Before genocide I had a family, I had parents, I had relatives, I had brothers and sisters, we lived a happy life until genocide came and destroyed our life, everybody was killed. None of my family members survived apart from me.
I would have been happy and have the joy of being a mother, but I’m alone. I don’t have a family, and I struggle with these children alone. I love my daughter so much; actually I see her as my sister, I don’t regard her as my daughter. The relationship is like we are sisters. I think I would rather be alone and have my daughter with me. My thinking is that this child belongs to me, to my home, and so if I have any means I would let her go to secondary school, because that is the only inheritance she will have. She doesn’t have any other inheritance anywhere. So school would be her inheritance. What I really want is that she studies, she gets knowledge and wisdom, she becomes employed and she survives.
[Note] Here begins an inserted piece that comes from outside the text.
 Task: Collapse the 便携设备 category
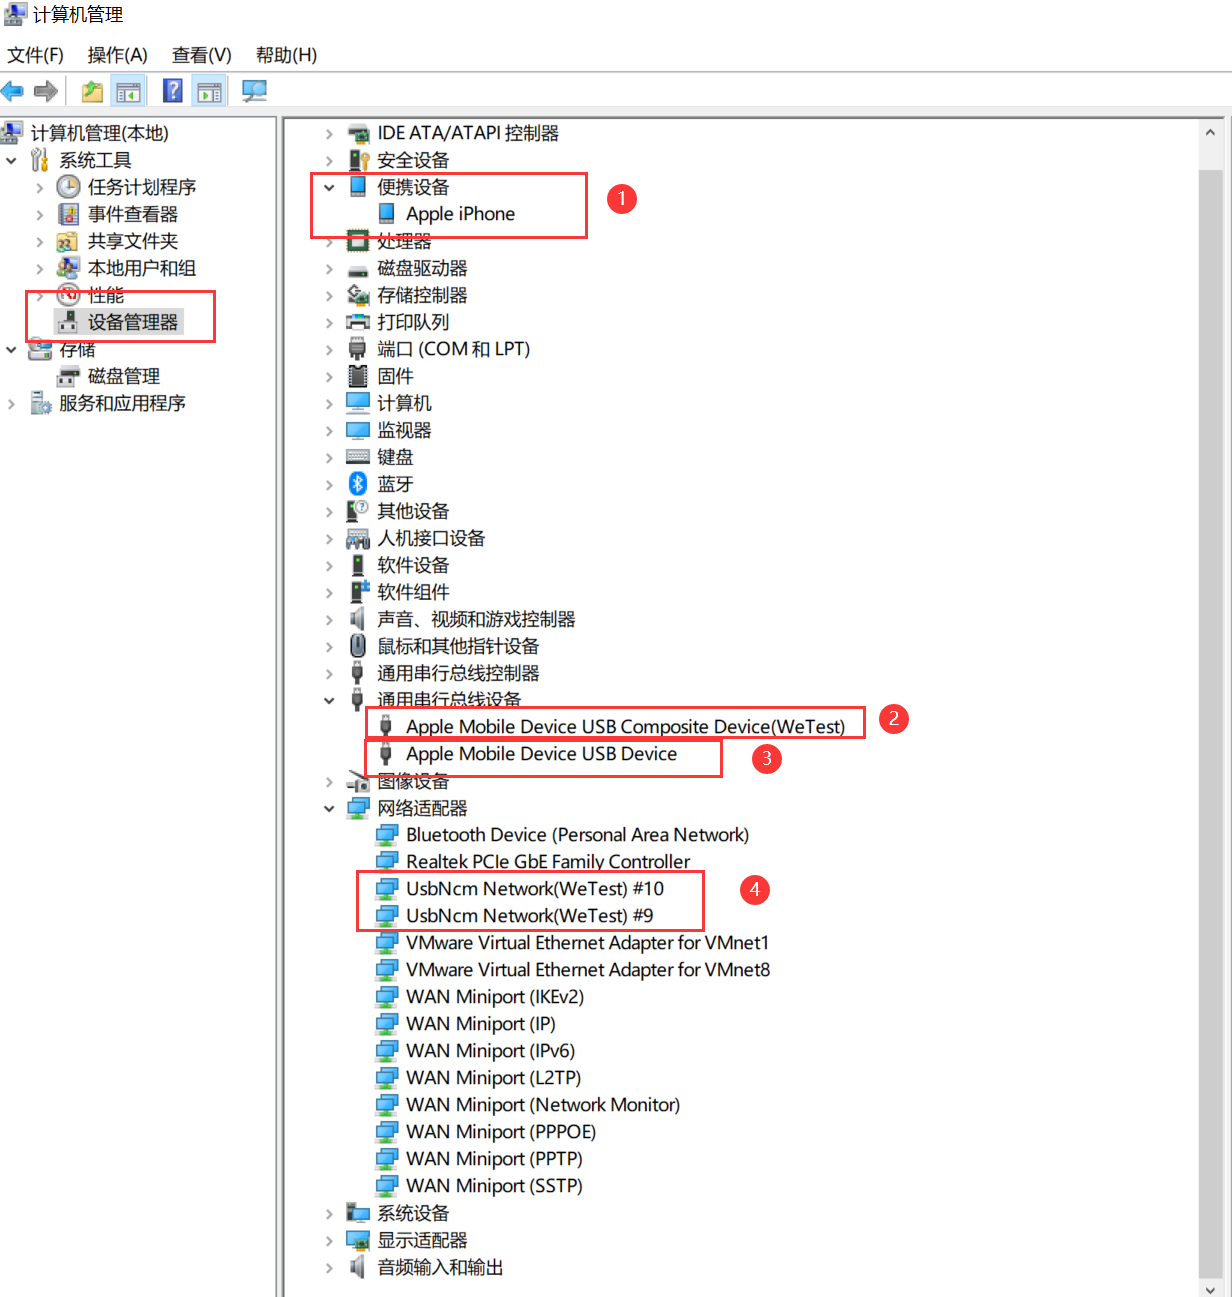click(x=329, y=187)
It was on the 6th of April when the former president was killed, and on the 7th and 8th Tutsis around our village were targeted and attacked by militias, Hutu militias who were very organized and had communicated to each other like they had prepared this for many, many years. So we went in the bush, and on the 9th we went to the church, to the parish nearby, all my family went to the same church. On the 9th at about four or five in the afternoon, a priest came and said I should go and hide in the head priest’s house. When we entered the house he called his friends, they said this was an opportunity for them to “enjoy a Tutsi girl.” And so they raped me, both of them raped me in the room of the chief priest, in the house of the chief priest, each of them raped me three times. Later one of them mocked me and said, “I wanted to love you, but you were too proud, now I have enjoyed you when I don’t even want you.” So he went to call the other militias. The militias came and that is when they got me from that house and almost killed me, my upper teeth were removed by clubs. They thought I had been killed, really, but
God protected me. On the fourth day they brought a vehicle to take all of us from the church, but before we went, they had dug holes in the forest, that’s where they hit me with clubs and machetes and threw me in among the dead bodies. They thought I had also been killed. I was buried.
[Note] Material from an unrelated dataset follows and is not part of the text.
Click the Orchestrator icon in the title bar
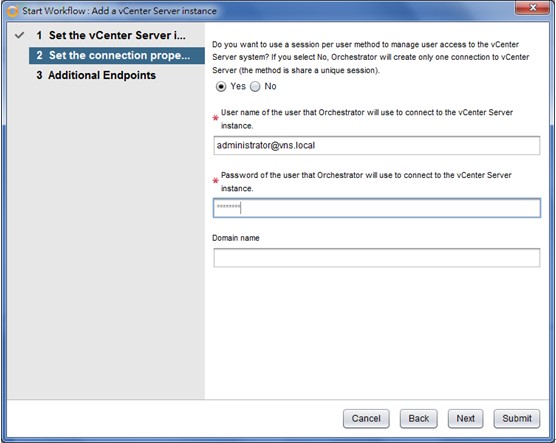 tap(12, 11)
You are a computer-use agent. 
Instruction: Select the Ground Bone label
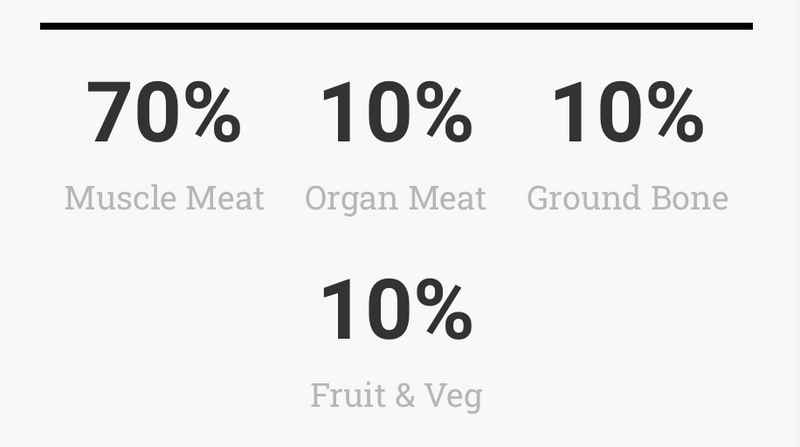(628, 197)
The next morning I walked to the stadium in Kibuye. I stayed there for one night, and on the second night we were attacked by militias, by the army, and by the police. They shelled the stadium until the evening and many people died. I don’t know how I survived, but in the night when they thought they had killed everybody I managed to walk slowly through the dead bodies, quietly through the bushes and managed to survive. But on the way from the stadium to the bush, I was discovered by many militiamen and they all raped me. I don’t know how many raped me, I can’t remember, but each time I was “saved” by someone, he raped me first and then led me to another bush where I was raped again. And so that’s how I moved, it was a long distance and I was raped by many men. Actually the final person who raped me kept me captive in his house for several days. He went to kill, he came back at night, he did whatever he wanted to do to me, the next day he went to kill, at night he came and had forced sex. Fortunately one day when he went to kill he never came back…
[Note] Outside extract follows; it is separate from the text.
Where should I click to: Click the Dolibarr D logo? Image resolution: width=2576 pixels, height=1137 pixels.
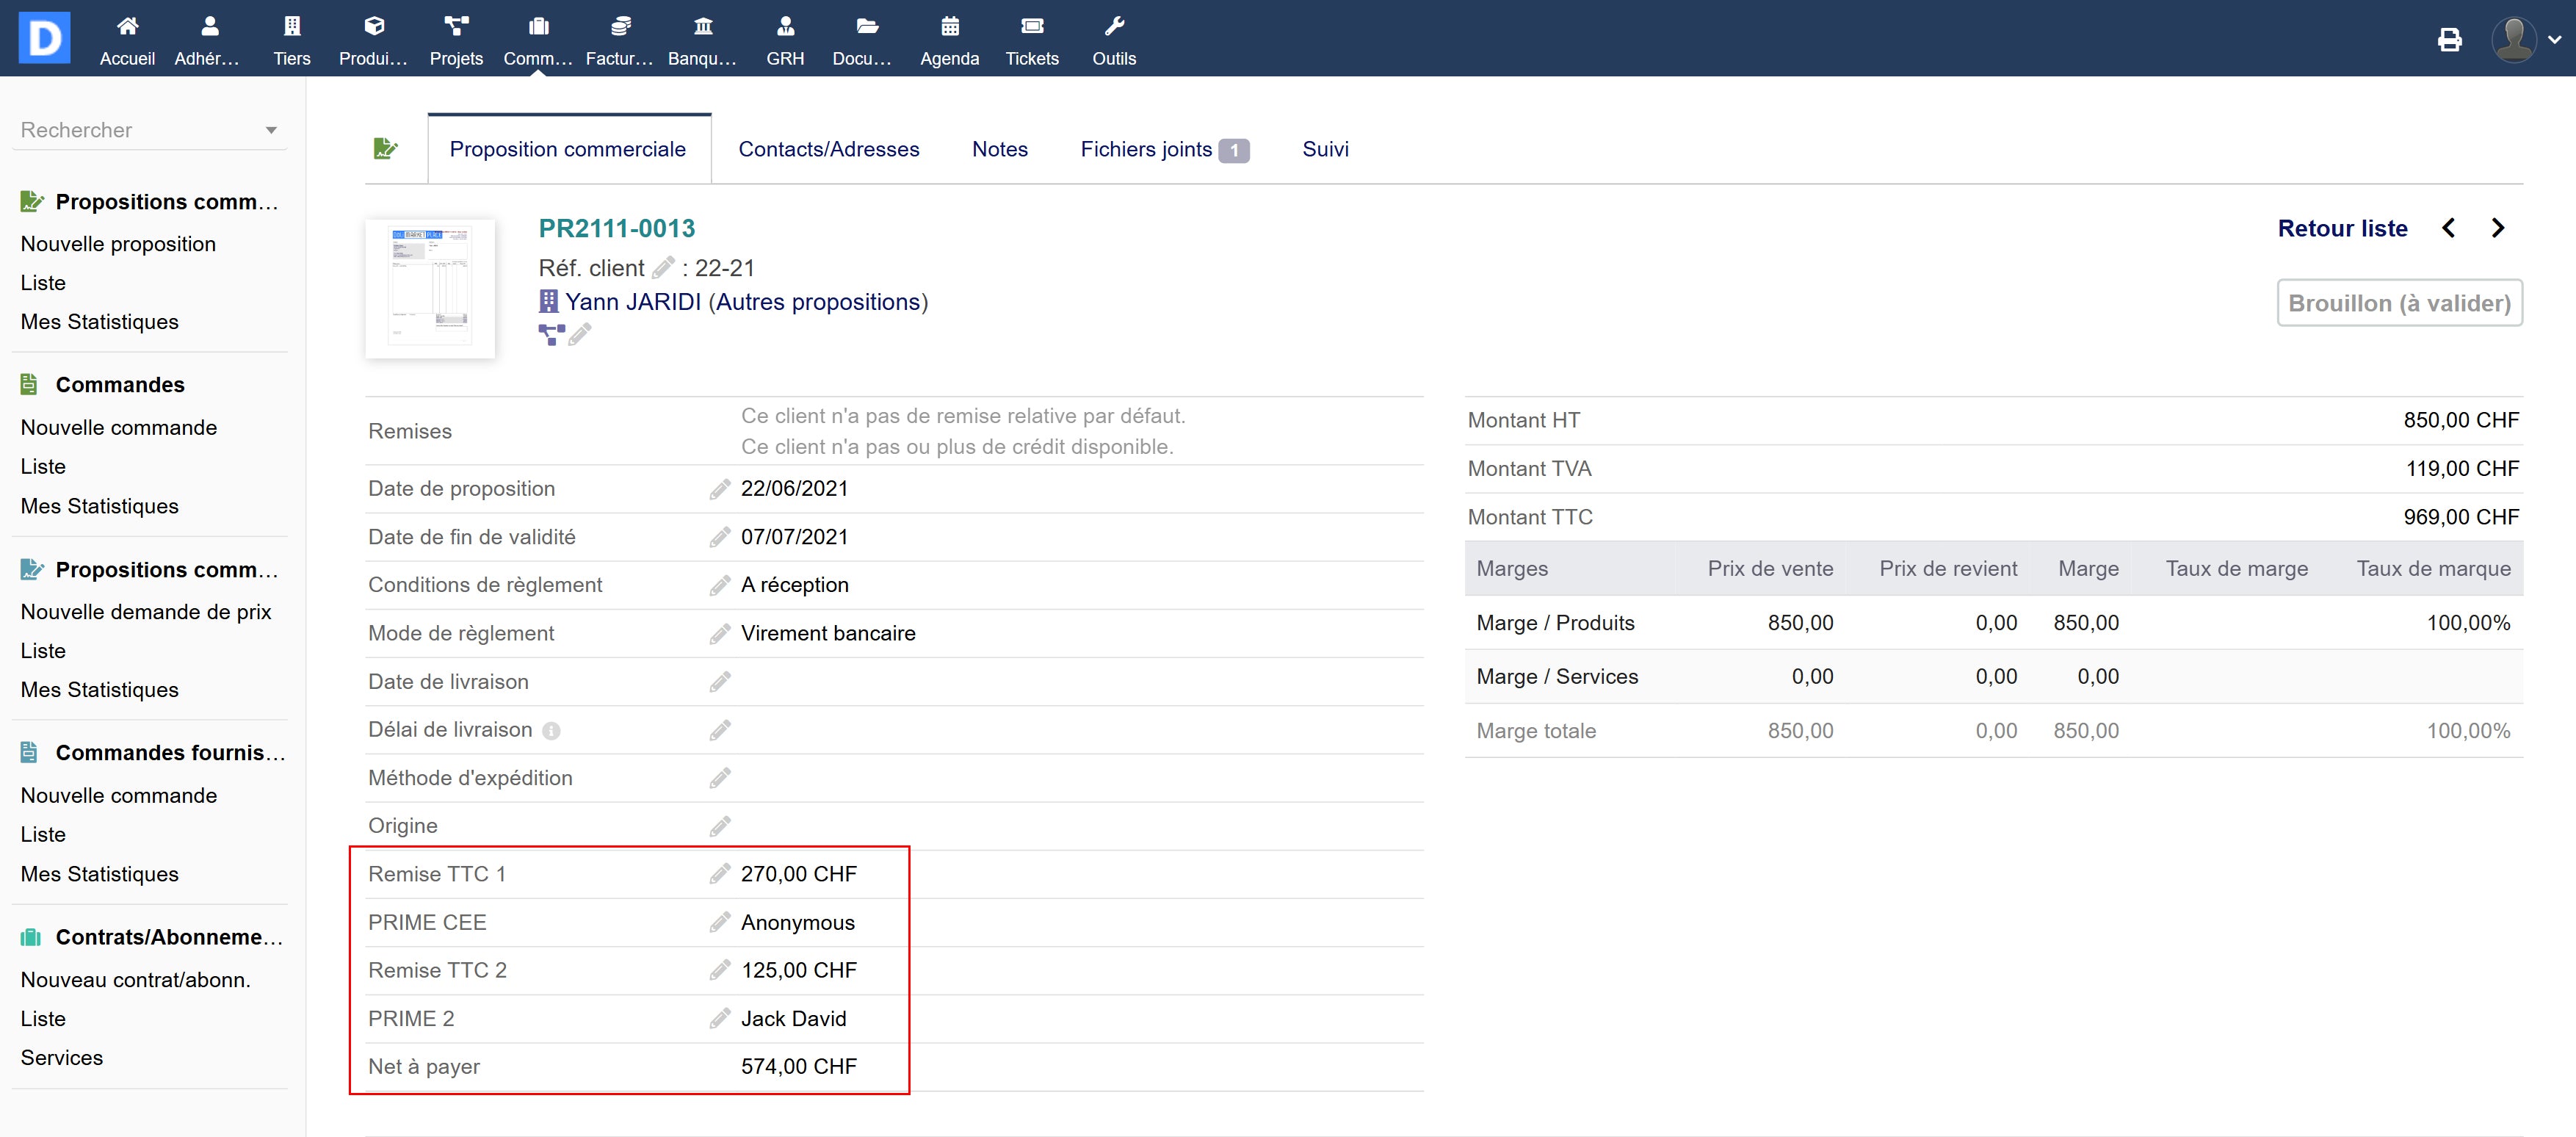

When I found out I was pregnant, my first thought was if I could get away with aborting, and have that child killed, but because of the conditions that I lived in I didn’t even know how to abort. I had never been pregnant. When the kid was born, before birth I was saying in my heart that I’ll produce it and then kill it, but when she came out she looked like my family, and I realized she was part of me so I started loving her. I stopped the idea of having her dead.
In 2000 I started falling sick, but in 2007 my health really deteriorated, I was very weak. I was transferred to the central government hospital in Kigali, and when I arrived there they tested me. All along I thought it was a result of the hard beating and torture of the militias, but when they tested me I was HIV positive, I was so weak and they put me on ARVs immediately.
At first I got disoriented whenever I looked at a Hutu, I looked at an animal. It was very difficult for me to cope with seeing a Hutu or being near them. Even in church I could get traumatized. Even to an extent of going to the hospital because of extreme headache. But slowly after getting therapy, I have accepted them. The other thing that gives me hope to live is the children. When I see my children now at least I know I have a family. I have someone to live for. I have faith in God, but disappointment in people. Although things happened to me I still think God is God. As people we are bad, but I’ve also learned to respect others because of my faith.
If you look at the history of Tutsis in this country, we have been degraded, we have been tortured right from 1959. We have lived like we are not human beings. We don’t have value. There are hills you go to today in Rwanda that you will not find a single surviving Tutsi. In ’94 they killed everybody.
The message to my children is: Don’t give value to ethnic differences. Don’t look at whether one is Hutu, whether one is Tutsi. That is not important. What is important is to look at ourselves as Rwandans, as people of the same country. And I don’t encourage you my children to advance ethnic ideologies.